A similar assessment for a Covid-19 vaccine by AstraZeneca, which gained WHO licensing in February, also reported “low” confidence levels for the data on efficacy and severe safety events for older adults. Since then, more data has been added, bolstering national regulators’ confidence in giving that vaccine for the elderly.

For Sinopharm, the WHO advisory group looked at three clinical trials for the vaccine, which was made by the Beijing Institute of Biological Products. Two were small-scale studies in China, and the third was a final-phase study including healthy adults in the United Arab Emirates, Bahrain, Egypt and Jordan.

Only an interim assessment was available for the large-scale study which, in addition to including just around 400 people over 60, only included around 4,200 women out of the nearly 28,000 people evaluated in total.

Understanding how well the vaccine works in the elderly and those with other diseases or risk factors is important because Covid-19 disproportionately affects these groups.

The advisory group’s assessment found Sinovac’s vaccine, CoronaVac, to have more robust data, but some similar limitations. The experts found a high level of confidence that the two-dose vaccine was efficacious, and moderately confident about the low risk of serious adverse events.

When it came to older adults, the group found there was a “moderate level of confidence” in the efficacy, while there was a “low level of confidence” in the quality of safety data for this group over 60. There were similar findings of moderate and low respectively for efficacy and safety for people with comorbidities.

Evaluations included clinical trials from Brazil, Turkey and Indonesia, with clinical trial efficacy rates in the 51-84 per cent range.

Another drawback is that there was still “no good explanation for the different efficacy in different countries”, according to Nikolai Petrovsky, a vaccinologist and professor at Australia’s Flinders University, after viewing the WHO documents.

“Was this due to different population groups under study, different virus variants, different trial design or even different vaccine batches? In such a situation, how can we know which estimate we should rely on, the higher ones or the lower ones?” he said.

Such differences mattered as clinical trials often showed higher efficacy than the real world, according to Petrovsky, and the figures could drop in certain groups or against variants of the virus.

He said low reporting rates for adverse events in vaccine roll-outs could show gaps in the quality of data collected.

The strategic advisory group also pointed to an “evidence gap” in evaluation of rare adverse events in post-authorisation safety monitoring for both vaccines.

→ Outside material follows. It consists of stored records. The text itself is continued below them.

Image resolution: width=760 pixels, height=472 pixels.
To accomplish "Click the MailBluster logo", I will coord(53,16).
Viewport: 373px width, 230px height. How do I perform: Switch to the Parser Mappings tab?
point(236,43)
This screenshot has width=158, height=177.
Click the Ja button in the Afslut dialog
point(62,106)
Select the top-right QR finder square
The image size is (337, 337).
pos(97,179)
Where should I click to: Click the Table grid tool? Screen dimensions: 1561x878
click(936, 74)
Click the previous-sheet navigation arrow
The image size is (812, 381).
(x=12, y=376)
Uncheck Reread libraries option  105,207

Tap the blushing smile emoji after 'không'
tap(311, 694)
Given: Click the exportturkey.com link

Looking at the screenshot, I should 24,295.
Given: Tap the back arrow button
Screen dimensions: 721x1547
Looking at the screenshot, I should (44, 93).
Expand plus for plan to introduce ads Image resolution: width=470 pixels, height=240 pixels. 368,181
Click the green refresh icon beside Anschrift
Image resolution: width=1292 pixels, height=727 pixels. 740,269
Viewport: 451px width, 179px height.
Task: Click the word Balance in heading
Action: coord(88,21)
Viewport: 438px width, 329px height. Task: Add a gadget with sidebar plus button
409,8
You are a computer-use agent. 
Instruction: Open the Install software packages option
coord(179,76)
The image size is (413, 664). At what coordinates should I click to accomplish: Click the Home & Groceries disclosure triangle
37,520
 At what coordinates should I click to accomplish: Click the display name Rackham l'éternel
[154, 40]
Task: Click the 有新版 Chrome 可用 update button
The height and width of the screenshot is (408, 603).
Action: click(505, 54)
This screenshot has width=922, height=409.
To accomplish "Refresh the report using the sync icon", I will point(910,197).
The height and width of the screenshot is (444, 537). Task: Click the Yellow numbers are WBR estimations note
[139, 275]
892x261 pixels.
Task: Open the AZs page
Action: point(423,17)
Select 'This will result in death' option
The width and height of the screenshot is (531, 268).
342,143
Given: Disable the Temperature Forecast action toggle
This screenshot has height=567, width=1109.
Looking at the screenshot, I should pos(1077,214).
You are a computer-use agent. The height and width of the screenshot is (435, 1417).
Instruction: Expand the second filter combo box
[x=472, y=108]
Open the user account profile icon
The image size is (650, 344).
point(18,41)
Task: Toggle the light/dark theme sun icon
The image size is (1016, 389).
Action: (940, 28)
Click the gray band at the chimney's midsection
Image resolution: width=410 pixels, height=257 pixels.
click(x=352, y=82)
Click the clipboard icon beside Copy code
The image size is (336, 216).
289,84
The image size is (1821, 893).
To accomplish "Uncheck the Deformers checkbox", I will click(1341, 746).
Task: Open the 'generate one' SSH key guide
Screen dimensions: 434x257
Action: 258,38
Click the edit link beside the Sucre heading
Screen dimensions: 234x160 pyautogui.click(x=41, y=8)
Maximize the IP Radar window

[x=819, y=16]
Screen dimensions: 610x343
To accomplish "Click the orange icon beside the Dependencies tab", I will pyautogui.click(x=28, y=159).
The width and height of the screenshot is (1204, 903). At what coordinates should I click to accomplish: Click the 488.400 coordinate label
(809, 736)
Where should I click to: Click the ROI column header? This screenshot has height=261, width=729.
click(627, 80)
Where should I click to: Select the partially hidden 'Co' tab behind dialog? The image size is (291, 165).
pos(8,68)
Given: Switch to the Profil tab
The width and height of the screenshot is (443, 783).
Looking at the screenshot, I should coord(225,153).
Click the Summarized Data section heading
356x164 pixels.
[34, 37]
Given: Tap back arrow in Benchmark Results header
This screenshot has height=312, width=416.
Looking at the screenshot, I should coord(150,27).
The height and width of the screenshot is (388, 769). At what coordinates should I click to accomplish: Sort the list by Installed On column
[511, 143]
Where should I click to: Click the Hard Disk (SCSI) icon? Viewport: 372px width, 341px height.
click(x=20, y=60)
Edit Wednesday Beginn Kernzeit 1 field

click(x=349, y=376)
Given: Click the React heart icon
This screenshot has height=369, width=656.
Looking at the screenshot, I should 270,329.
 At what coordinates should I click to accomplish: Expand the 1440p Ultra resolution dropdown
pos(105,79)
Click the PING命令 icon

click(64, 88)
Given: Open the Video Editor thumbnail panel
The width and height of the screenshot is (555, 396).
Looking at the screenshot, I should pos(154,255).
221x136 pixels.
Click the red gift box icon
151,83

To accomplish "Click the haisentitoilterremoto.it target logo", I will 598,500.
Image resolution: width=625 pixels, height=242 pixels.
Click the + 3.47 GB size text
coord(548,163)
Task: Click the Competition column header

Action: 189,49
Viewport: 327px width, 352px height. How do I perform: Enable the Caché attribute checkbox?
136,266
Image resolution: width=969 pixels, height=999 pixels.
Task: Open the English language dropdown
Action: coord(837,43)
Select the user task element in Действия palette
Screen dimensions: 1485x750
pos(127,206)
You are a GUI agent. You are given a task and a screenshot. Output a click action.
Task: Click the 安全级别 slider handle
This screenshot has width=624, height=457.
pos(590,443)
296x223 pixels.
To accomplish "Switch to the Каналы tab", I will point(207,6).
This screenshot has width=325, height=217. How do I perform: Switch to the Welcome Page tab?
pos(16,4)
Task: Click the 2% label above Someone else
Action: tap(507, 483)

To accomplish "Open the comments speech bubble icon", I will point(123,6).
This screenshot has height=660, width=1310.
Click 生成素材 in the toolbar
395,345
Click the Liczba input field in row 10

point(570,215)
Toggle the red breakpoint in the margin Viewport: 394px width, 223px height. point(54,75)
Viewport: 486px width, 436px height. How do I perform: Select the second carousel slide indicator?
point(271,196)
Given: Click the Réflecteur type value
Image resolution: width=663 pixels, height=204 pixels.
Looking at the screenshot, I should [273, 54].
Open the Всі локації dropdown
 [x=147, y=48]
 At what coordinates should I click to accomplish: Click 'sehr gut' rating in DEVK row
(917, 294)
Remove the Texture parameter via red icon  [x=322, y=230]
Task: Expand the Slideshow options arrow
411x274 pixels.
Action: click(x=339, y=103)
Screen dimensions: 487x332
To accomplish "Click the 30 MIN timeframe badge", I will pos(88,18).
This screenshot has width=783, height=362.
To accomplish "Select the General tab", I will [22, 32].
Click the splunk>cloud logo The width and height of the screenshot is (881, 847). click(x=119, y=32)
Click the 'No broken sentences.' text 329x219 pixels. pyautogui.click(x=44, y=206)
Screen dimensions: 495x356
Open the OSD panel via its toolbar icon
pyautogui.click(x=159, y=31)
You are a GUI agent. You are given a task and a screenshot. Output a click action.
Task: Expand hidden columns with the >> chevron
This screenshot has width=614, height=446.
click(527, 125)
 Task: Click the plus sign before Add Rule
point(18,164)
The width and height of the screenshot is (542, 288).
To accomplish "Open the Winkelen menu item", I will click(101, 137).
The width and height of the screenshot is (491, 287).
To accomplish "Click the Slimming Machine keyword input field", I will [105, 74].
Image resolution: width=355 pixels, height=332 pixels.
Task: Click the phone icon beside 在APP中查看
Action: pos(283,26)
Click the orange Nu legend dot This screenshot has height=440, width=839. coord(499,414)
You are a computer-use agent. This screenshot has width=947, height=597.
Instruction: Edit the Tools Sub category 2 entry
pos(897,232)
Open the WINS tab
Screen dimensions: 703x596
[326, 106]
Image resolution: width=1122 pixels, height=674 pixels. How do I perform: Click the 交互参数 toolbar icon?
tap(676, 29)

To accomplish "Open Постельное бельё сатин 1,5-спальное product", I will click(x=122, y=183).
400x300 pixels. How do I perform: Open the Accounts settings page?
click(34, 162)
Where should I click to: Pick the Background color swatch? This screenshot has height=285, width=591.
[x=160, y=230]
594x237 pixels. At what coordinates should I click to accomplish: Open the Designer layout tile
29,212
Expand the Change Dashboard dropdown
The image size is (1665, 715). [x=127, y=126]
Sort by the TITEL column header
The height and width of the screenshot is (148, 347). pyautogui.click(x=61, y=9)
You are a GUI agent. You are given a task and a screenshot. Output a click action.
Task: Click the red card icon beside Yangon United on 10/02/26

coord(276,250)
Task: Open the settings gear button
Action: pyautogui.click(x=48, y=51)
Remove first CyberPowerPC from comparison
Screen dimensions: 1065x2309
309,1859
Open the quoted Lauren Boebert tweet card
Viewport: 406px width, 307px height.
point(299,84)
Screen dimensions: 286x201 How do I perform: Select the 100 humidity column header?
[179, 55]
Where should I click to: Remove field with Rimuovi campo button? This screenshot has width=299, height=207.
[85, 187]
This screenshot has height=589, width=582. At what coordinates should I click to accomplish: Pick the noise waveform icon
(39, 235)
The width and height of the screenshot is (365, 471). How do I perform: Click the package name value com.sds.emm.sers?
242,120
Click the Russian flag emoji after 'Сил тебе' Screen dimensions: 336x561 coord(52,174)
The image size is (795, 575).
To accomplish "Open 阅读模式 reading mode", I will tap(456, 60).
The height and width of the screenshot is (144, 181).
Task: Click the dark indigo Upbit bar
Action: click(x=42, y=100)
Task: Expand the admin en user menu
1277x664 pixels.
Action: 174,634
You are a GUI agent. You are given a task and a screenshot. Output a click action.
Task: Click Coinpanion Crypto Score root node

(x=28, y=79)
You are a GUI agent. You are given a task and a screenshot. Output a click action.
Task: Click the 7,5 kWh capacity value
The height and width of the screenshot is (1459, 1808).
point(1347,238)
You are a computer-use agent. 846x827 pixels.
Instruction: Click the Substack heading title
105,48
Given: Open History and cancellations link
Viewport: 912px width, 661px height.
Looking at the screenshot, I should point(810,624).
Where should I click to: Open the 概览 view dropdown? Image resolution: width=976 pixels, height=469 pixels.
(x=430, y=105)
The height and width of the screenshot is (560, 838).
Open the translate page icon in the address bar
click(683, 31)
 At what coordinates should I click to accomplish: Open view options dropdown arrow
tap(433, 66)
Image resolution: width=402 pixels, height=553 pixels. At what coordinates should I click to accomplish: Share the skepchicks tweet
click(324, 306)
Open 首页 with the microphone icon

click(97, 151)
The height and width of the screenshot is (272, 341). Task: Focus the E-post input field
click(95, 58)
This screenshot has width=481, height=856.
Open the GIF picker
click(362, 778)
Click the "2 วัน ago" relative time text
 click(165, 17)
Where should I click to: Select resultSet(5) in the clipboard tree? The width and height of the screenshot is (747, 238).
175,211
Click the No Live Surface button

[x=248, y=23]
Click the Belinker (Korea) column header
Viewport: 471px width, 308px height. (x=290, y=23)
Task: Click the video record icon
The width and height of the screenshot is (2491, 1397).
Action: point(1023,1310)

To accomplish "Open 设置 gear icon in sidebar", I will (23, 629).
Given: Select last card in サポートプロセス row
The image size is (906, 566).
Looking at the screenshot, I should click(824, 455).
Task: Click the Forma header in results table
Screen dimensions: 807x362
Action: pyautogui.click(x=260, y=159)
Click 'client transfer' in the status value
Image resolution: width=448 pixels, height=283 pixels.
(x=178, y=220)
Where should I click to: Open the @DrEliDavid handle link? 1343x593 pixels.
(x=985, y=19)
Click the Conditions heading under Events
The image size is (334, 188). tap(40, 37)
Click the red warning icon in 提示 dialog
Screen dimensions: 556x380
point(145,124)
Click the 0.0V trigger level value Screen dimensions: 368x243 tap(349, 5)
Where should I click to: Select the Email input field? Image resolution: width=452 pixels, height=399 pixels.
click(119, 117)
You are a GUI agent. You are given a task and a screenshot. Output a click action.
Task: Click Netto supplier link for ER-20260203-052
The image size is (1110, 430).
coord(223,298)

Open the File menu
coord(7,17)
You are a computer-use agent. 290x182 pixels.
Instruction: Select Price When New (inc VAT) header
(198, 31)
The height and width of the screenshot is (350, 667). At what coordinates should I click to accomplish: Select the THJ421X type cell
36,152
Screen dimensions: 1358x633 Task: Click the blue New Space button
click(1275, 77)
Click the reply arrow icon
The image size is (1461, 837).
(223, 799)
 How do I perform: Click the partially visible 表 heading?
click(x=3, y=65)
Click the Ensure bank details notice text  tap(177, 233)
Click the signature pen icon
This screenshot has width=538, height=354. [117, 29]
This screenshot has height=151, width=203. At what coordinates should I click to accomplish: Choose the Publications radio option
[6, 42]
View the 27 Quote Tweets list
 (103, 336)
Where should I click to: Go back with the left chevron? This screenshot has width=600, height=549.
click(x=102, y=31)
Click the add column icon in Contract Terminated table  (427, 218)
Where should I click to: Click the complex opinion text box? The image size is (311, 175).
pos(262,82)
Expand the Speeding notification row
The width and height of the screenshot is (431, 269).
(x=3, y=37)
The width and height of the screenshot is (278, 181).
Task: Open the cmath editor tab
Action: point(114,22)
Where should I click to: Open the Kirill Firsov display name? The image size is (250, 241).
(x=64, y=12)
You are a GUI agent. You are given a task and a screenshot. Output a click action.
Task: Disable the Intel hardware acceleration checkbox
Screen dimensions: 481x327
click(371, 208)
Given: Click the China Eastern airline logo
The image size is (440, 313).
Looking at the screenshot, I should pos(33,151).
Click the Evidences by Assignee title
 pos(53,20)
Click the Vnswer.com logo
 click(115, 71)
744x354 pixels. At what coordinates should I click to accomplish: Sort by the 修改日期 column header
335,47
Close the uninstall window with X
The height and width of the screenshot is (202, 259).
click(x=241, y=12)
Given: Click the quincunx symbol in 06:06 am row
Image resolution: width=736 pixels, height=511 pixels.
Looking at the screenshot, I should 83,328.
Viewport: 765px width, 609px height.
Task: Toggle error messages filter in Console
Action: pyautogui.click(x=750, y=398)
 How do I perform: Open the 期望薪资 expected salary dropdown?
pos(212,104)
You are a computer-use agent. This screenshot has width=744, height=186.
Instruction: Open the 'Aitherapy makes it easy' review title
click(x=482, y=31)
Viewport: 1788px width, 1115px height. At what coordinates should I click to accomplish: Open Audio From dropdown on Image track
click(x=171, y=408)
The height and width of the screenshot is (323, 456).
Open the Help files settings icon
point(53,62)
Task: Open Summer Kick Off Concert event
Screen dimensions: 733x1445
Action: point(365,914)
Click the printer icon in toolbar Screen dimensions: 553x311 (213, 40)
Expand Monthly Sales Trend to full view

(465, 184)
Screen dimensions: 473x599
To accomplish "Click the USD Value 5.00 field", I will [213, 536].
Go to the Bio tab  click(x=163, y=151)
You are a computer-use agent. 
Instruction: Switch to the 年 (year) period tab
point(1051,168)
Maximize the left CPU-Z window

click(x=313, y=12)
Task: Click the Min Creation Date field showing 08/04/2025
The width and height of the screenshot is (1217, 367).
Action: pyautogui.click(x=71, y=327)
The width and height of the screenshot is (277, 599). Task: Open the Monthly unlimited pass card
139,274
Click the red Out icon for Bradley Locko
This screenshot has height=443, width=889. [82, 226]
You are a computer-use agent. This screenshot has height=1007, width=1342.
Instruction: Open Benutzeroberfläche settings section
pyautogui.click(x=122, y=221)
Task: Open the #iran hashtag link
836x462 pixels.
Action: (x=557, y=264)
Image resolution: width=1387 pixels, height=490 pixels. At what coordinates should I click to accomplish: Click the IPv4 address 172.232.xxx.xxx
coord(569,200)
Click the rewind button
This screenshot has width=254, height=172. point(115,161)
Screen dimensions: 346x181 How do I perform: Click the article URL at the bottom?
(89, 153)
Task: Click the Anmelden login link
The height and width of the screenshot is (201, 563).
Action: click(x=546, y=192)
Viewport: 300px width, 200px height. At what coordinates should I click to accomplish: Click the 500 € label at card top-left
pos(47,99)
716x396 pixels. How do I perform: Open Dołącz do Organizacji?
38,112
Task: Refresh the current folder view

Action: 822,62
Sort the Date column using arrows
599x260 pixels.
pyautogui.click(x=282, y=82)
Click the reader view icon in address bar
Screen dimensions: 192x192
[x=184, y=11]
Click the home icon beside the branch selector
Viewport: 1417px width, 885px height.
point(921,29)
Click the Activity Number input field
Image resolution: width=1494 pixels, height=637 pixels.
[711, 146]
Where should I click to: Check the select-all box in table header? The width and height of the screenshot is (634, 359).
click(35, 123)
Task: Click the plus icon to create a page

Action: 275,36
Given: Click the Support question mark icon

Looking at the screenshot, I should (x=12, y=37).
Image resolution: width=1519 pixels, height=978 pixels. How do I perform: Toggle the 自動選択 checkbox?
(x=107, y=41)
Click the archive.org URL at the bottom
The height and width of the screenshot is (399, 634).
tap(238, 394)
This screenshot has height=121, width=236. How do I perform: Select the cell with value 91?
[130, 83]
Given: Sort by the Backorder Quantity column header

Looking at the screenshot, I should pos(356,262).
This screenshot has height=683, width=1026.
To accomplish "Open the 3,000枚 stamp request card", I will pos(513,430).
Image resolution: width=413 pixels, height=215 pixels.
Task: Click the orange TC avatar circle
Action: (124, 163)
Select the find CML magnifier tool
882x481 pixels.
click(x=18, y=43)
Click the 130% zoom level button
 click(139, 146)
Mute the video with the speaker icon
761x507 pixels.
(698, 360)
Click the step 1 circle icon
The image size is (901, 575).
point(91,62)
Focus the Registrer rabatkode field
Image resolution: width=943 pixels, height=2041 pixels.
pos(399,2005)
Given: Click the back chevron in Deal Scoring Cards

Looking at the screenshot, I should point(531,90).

No “unexpected signals” were detected from the roll-out of Sinovac in China, Indonesia, Chile and Brazil, according to the document.

Of some 35.8 million doses delivered in China, 49 serious adverse effects were reported, including six or fewer instances of cerebral haemorrhage, although it was not clear if any were linked to the vaccine after investigation.

Sinopharm’s real-world safety monitoring was limited to China, where reporting overall rates for any adverse events were comparatively low. Eleven cases of facial nerve symptoms were deemed unrelated to the vaccine.

The vaccines have been approved for emergency or other use in dozens of countries as China becomes a leading global vaccine exporter and experts call for more real-world studies to fill in gaps in information, even after the WHO makes its decision.

It is not clear if additional information has already been submitted to the WHO since the documents were written.

The WHO evaluation is the first time the vaccines – which have not published final-phase trial results in peer-reviewed journals – are being evaluated by a global regulatory body. To be approved by the WHO, the vaccine must be proven over 50 per cent effective, safe, and meet manufacturing quality standards.

On Monday, a WHO official said they were waiting for more documentation from Sinopharm to make the licensing decision.